Aim of the exercise >>
Write every line below out again, exactly as given, but leave out the pictures.

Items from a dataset
--------------------
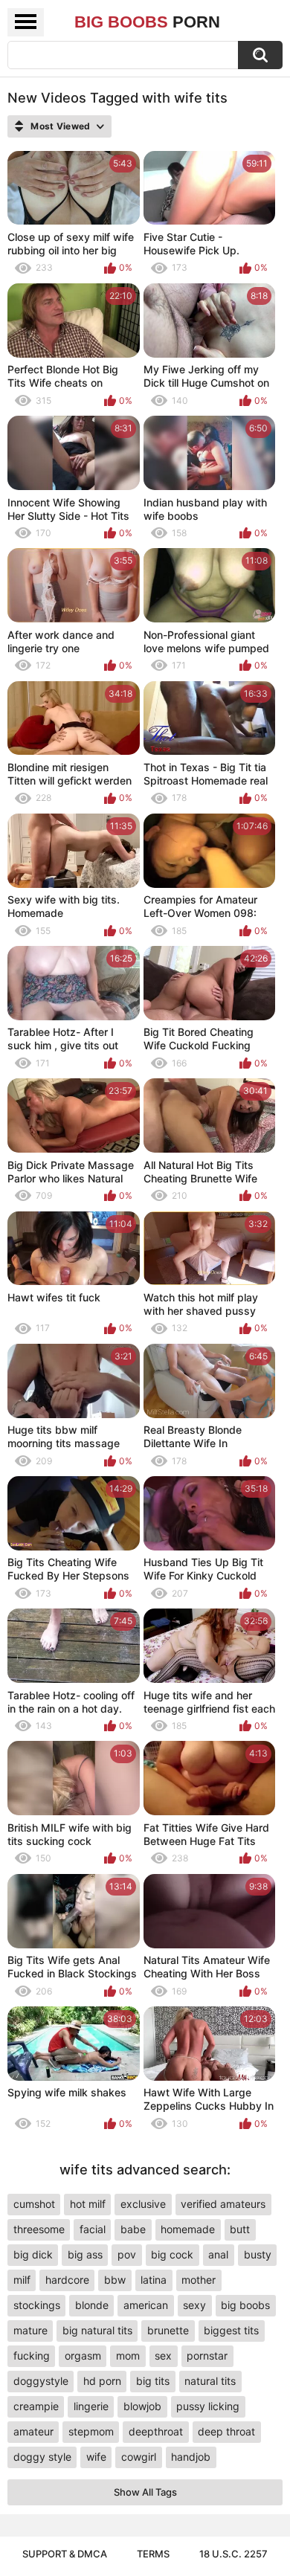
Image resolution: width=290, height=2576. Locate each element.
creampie (36, 2406)
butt (240, 2229)
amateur (33, 2431)
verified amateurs (223, 2203)
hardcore (67, 2279)
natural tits (210, 2380)
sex (163, 2355)
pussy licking (207, 2406)
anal (218, 2254)
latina (154, 2279)
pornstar (207, 2355)
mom (128, 2355)
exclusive (143, 2203)
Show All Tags (145, 2492)
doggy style (42, 2456)
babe (133, 2229)
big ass (85, 2254)
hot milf (88, 2203)
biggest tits (231, 2330)
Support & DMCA (64, 2554)
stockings (36, 2305)
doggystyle (40, 2380)
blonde (92, 2305)
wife (96, 2456)
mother (198, 2279)
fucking (31, 2355)
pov (126, 2254)
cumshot (34, 2203)
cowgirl (138, 2456)
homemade (188, 2229)
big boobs (245, 2305)
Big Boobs (147, 22)
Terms (153, 2554)
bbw (115, 2279)
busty (257, 2254)
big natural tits (97, 2330)
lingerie (91, 2406)
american (145, 2305)
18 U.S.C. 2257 (233, 2554)
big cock (172, 2254)
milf (21, 2279)
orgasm (83, 2355)
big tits (153, 2380)
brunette (168, 2330)
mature (30, 2330)
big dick (33, 2254)
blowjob (142, 2406)
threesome (39, 2229)
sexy (194, 2305)
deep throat (226, 2431)
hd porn (102, 2380)
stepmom (91, 2431)
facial (93, 2229)
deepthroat (156, 2431)
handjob (190, 2456)
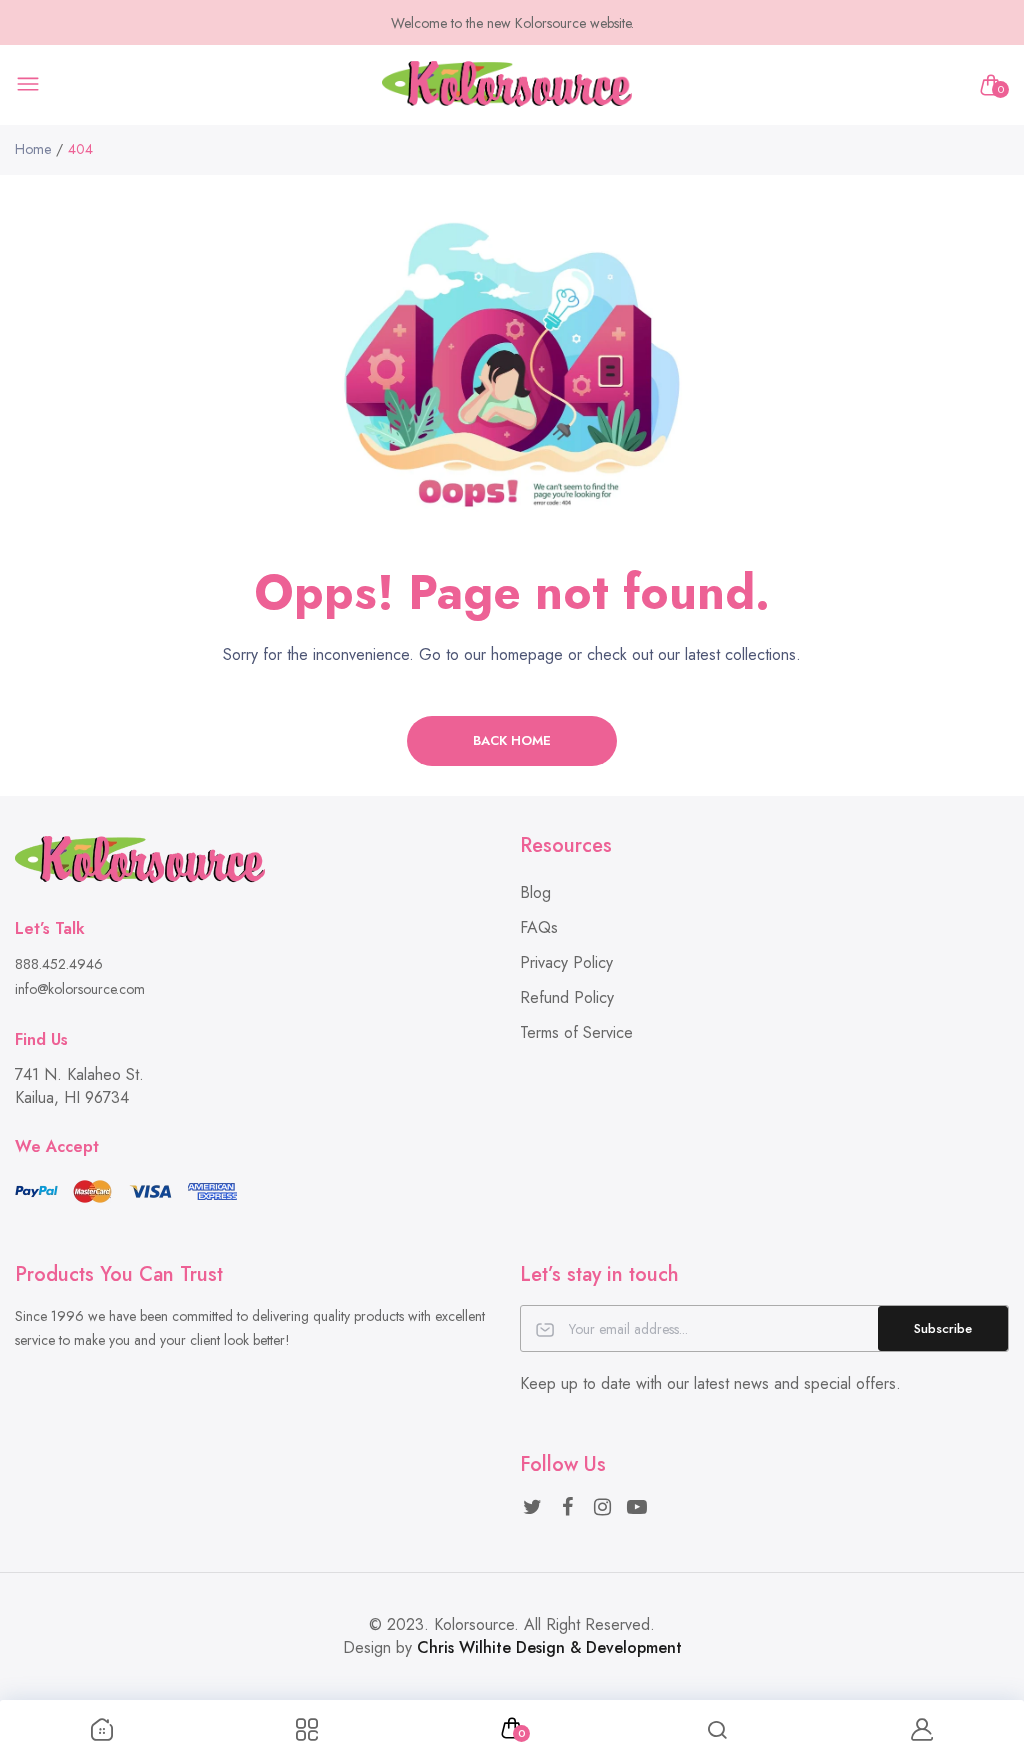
--------------------
Expected answer >>
Image resolution: width=290, height=2576. Locate each element.
creampie (36, 2406)
butt (240, 2229)
amateur (33, 2431)
verified amateurs (223, 2203)
hardcore (67, 2279)
natural tits (210, 2380)
sex (163, 2355)
pussy licking (207, 2406)
anal (218, 2254)
latina (154, 2279)
pornstar (207, 2355)
mom (128, 2355)
exclusive (143, 2203)
Show All Tags (145, 2492)
doggy style (42, 2456)
babe (133, 2229)
big ass (85, 2254)
hot milf (88, 2203)
biggest tits (231, 2330)
Support & DMCA (64, 2554)
stockings (36, 2305)
doggystyle (40, 2380)
blonde (92, 2305)
wife (96, 2456)
mother (198, 2279)
fucking (31, 2355)
pov (126, 2254)
cumshot (34, 2203)
cowgirl (138, 2456)
homemade (188, 2229)
big boobs (245, 2305)
Big Boobs (147, 22)
Terms (153, 2554)
bbw (115, 2279)
busty (257, 2254)
big natural tits (97, 2330)
lingerie (91, 2406)
american (145, 2305)
18 U.S.C. 2257 (233, 2554)
big cock (172, 2254)
milf (21, 2279)
orgasm (83, 2355)
big tits (153, 2380)
brunette (168, 2330)
mature (30, 2330)
big dick (33, 2254)
blowjob (142, 2406)
threesome (39, 2229)
sexy (194, 2305)
deep throat (226, 2431)
hd porn (102, 2380)
stepmom (91, 2431)
facial (93, 2229)
deepthroat (156, 2431)
handjob (190, 2456)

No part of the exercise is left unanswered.